This review contains spoilers

The way we interact with narrative is part of a narrative. It's why so many reviews go into their experiences with a game. I will always love Final Fantasy VI because of it being hugely formative to my understanding of storytelling. Video games have a special method of tapping into this interactivity. They directly speak to the player and make them feel empowered in a narrative unlike any other medium with the amount of direct control you exert over them.

Undertale manages this flawlessly. The metatext intersects with the text in a beautiful way, the game recontextualizing the nature of video games themselves. When Flowey tells you that to 100% a game is to exhaust it of its meaning, of it being a world you could inhabit (not in those exact words, mind you, that would be a little too blunt for my liking) and draw upon his experiences a player-like entity, it made me think about the way I played video games. The way I interacted with the art form on the whole. Had I been making games worse for myself by 100%ing them? Had I been stripping them of their meaning by hollowing them out?

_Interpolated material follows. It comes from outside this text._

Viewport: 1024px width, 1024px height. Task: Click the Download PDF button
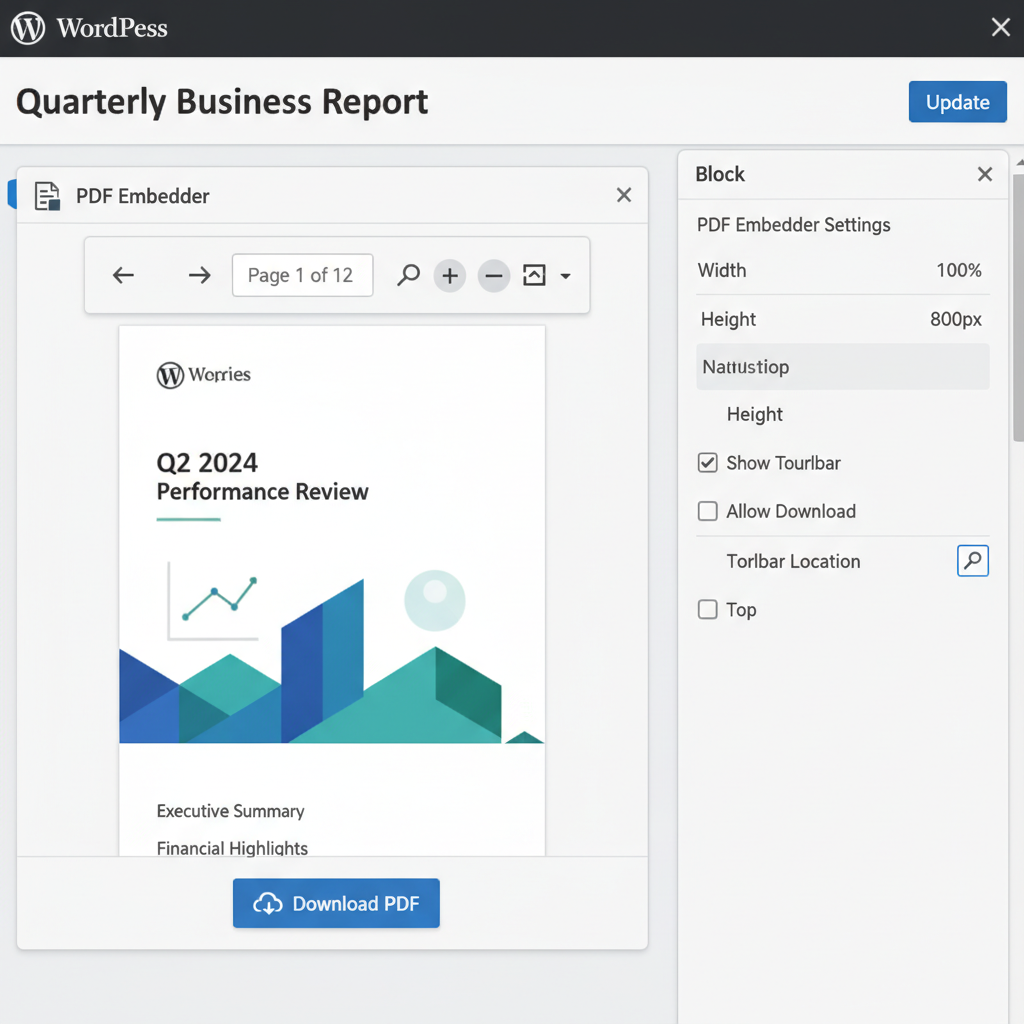click(336, 904)
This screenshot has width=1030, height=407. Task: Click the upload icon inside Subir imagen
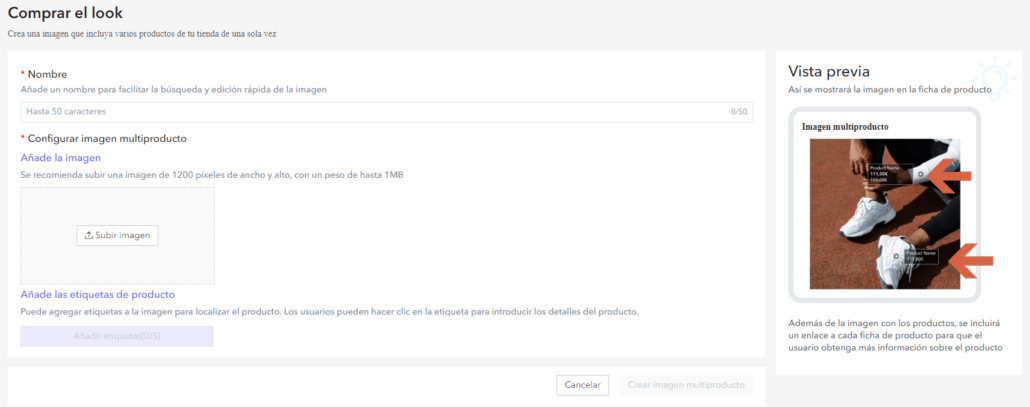tap(89, 236)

Doki Doki Literature Club! doesn't bother with messaging. Doki Doki Literature Club! consists of a game that interacts with metatext but only in its aesthetics, it uses it to say nothing and do nothing. When you reach the big twist of the game about halfway through, that it was actually self-aware akin to a creepypasta game, the game doesn't ever move on from that. It wears the guise of making commentary on visual novels, but never says anything specific. What am I supposed to take away from this experience?

What even is Doki Doki Literature Club! about? Who is it about? It's often cited as a satire of visual novels, but satire has to have direction behind it. It has to have meaning. This is just a game that aims for nothing. It uses the nature of metatextuality and shock horror in order to pretend it's saying something profound but it has no claims to make. It's wearing the husk of a better game.

Some people may be surprised to see that I dislike this game so much because I relate so heavily to Yuri's struggles with borderline personality disorder prior to the obnoxious creepypasta-ification. I do like Yuri and her portrayal.

I just wish she was in a game that stood for something.